Definitely prefer to annotate printed slides, but then my laptop frequently crashes and only has 4 hours of battery life so not that useful

Most people I know prefer paper, it's just easier when you're trying to scribble things down quickly, especially if those little red lines annoy you
Original post by The Empire Odyssey
I personally prefer writing on paper. I do an English degree, so I know that if I were to not write in a single lecture for 11 weeks, I know when it comes to revision or even the exam, trying to write again will fall outside my nature and I bet my hand would hurt so much during the exam, and there's nothing worse than a sore hand during an exam cause it slows you down like you wouldn't believe!

I also find people tapping away very annoying and distracting, esp when the lecturer's microphone has broken. I also find it very annoying when people change tabs/swipe across cause human eyes are naturally drawn to things that move. So when that happens, I start to lose focus! And before you know it, I'm trying to look at someone's facebook page and then all of the sudden, I've missed about 5 slides!

I'd never thought about the fact that I wouldn't be used to writing as much, that's a really good point! :smile:
i use a tiny laptop and onenote to do my notes and use a dictaphone to record the lecture, so my style of notetaking is bullet points or a kind of skeleton which i can easily add to later as onenote is so easy to format and i can have it anyway i want and i never have to worry about losing any notes as they automatically back themselves up:smile: (but then i struggle with handwriting anyway and have a pc for exams so couldnt tell you the benefits of handwriting notes)
(edited 8 years ago)
If you were doing Electronics or something the a pen and paper would be useful but then all the slides at my uni were put up on the net anyway in fact one of my lectures told us not to take notes just listen to the lecture and then print the notes and revise from them reading up on anything we didn't understand worked quite well really I'd say do get one because you can then follow the lecture live so to speak.
Original post by LeaX
I print out the lecture slides as handouts (around 6 slides per page) and then annotate them with anything important. I find when I'm making notes I'm not paying attention to what the lecturer is saying nor what I'm writing or typing.

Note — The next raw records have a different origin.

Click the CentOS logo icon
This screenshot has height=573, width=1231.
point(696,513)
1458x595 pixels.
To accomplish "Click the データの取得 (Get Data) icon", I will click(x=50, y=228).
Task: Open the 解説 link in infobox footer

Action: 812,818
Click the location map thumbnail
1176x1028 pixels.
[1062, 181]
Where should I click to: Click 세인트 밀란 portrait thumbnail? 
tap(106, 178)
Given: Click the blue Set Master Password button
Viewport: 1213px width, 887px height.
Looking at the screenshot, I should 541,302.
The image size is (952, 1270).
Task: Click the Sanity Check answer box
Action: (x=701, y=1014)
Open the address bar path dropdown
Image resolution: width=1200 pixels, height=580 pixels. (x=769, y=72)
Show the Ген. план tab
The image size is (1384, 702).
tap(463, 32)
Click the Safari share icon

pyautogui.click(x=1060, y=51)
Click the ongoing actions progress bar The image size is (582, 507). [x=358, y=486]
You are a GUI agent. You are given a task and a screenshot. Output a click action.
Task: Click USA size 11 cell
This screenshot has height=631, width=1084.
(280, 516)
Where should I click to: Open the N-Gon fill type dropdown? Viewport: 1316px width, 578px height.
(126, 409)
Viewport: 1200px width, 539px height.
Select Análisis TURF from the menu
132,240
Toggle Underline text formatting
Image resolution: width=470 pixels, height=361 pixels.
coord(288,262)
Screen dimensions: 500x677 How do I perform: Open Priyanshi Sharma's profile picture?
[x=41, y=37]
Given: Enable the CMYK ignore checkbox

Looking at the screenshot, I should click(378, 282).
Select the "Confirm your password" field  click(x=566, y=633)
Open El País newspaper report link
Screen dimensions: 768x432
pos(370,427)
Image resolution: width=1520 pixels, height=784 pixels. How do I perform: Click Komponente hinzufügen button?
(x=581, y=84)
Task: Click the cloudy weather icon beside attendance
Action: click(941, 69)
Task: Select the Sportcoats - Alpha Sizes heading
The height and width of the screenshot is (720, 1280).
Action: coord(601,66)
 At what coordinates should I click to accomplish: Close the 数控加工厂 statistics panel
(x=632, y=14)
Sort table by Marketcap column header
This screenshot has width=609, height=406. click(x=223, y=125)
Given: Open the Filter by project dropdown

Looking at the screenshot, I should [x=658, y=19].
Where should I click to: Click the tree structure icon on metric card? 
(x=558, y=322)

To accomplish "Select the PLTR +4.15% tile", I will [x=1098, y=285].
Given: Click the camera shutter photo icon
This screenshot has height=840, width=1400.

I got a Macbook a month in to starting uni and I'm glad I did as I always found my Windows laptops would crash and freeze all the time. With a Macbook I can have loads of documents, powerpoints and internet tabs open and it runs smoothly. The only issue I've had is that my lab reports have to be in Word format


You can convert pages documents to word documents. File > export to > Word

In case you didn't know :smile:
Original post by Kuroneko
You can convert pages documents to word documents. File > export to > Word

In case you didn't know :smile:


Oh thank you for letting me know, I never knew that makes my life so much easier.